The coexistence of immunoglobulin A nephropathy (IgAN) and idiopathic membranous nephropathy (IMN) in a few cases suggested that there could be existed a similar mechanism in pathogenesis of these two types of primary glomerulonephritis. In order to verify this hypothesis, a total of 23 reported IgAN-associated SNPs were genotyped in a cohort of 485 IMN patients and 569 healthy controls with Chinese Han origin. After Cochran-Armitage test for trend analysis, seven IgAN-associated SNPs located in the major histocompatibility complex (MHC) region were found to be significantly associated with the susceptibility of IMN, with rs9275596 as the top one (p = 1.97E-43, OR = 3.977). It was worth mentioning that the minor alleles of the SNPs conferred completely opposite effects on the pathogenesis of IMN and IgAN, suggesting quite different roles played by these SNPs for these two kinds of primary glomerulonephritis. Conditional logistic regression analysis displayed that SNPs protective from IMN (odds ratio < 1.00) were still significantly associated with IMN (p = 3.67E-4 for rs660895 and p = 1.26E-4 for rs9275224) with the most significant SNP rs9275596 as a covariate. Haplotype-based analysis showed that the seven SNPs were mapped to independent linkage disequilibrium (LD) blocks. Moreover, three out of these seven SNPs, including rs9275224, rs660895, and rs9357155, were found to be potential expression quantitative trait loci (eQTLs) for HLA-DQ molecules. Out of the purpose of identifying the causal variants for IMN within the MHC region, imputation analysis was performed using genotype data of Chinese Han released by the 1000 Genome Project and identified hundreds of SNPs potentially associated with the disease. In brief, our analysis revealed a significant association with the susceptibility of idiopathic membranous nephropathy for the IgAN-correlated SNPs. These SNPs conferred a completely different role for the pathogenesis of these two kinds of diseases.

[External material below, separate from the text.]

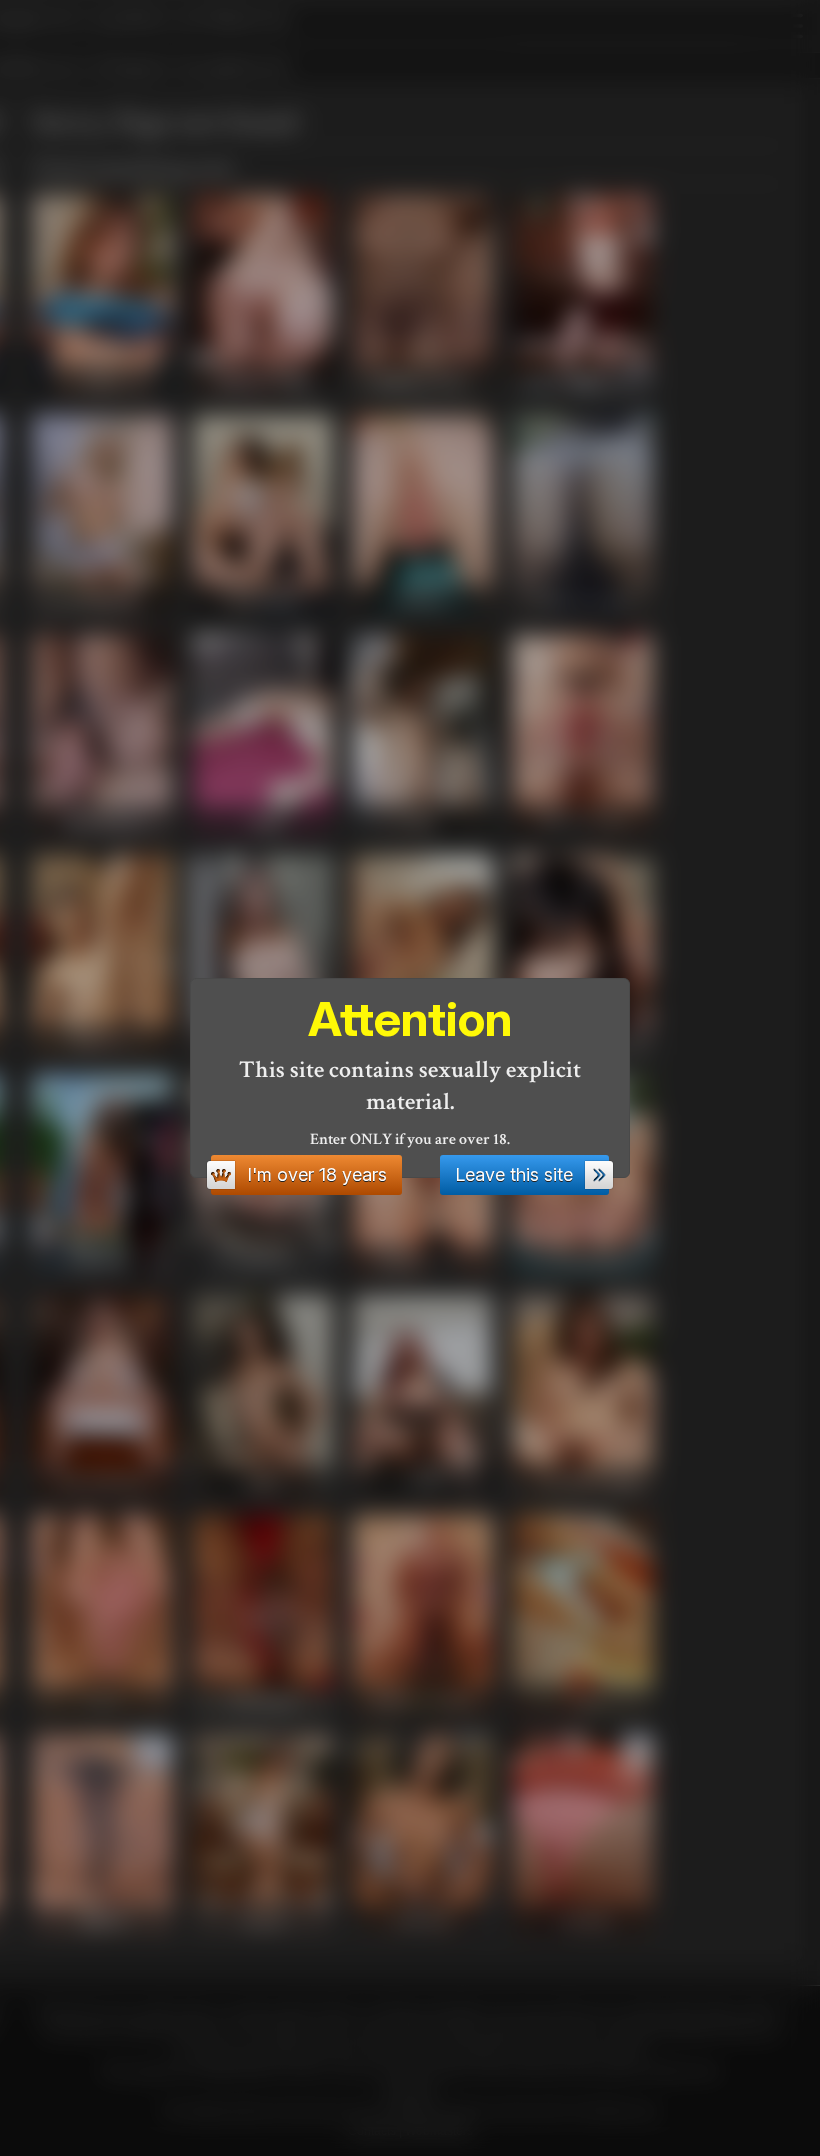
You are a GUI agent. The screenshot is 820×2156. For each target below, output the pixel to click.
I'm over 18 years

在少数情况下,免疫球蛋白 A 肾病(IgAN)和特发性膜性肾病(IMN)共存,这表明这两种原发性肾小球肾炎的发病机制可能存在相似的机制。为了验证这一假说,我们对来自中国汉族的 485 例 IMN 患者和 569 例健康对照者的队列进行了 23 项已报道的 IgAN 相关单核苷酸多态性(SNP)的基因分型。在 Cochran-Armitage 趋势分析后,发现位于主要组织相容性复合体(MHC)区域的 7 个 IgAN 相关 SNP 与 IMN 的易感性显著相关,其中 rs9275596 为最显著的 SNP(p = 1.97E-43,OR = 3.977)。值得注意的是,SNP 的次要等位基因对 IMN 的发病机制有完全相反的影响,这表明这些 SNP 对这两种原发性肾小球肾炎的作用截然不同。条件逻辑回归分析显示,IMN 的保护 SNP(比值比 < 1.00)与 IMN 仍显著相关(rs660895 的 p = 3.67E-4,rs9275224 的 p = 1.26E-4),最显著的 SNP rs9275596 作为协变量。基于单体型的分析表明,这 7 个 SNP 映射到独立的连锁不平衡(LD)块。此外,这 7 个 SNP 中有 3 个(包括 rs9275224、rs660895 和 rs9357155)被发现是 HLA-DQ 分子的潜在表达数量性状基因座(eQTLs)。为了确定 MHC 区域内与 IMN 相关的因果变异,我们使用 1000 基因组计划发布的中国汉族基因型数据进行了推测分析,并鉴定了数百个可能与该疾病相关的 SNP。总之,我们的分析揭示了 IgAN 相关 SNP 与特发性膜性肾病易感性的显著关联。这些 SNP 对这两种疾病的发病机制有完全不同的作用。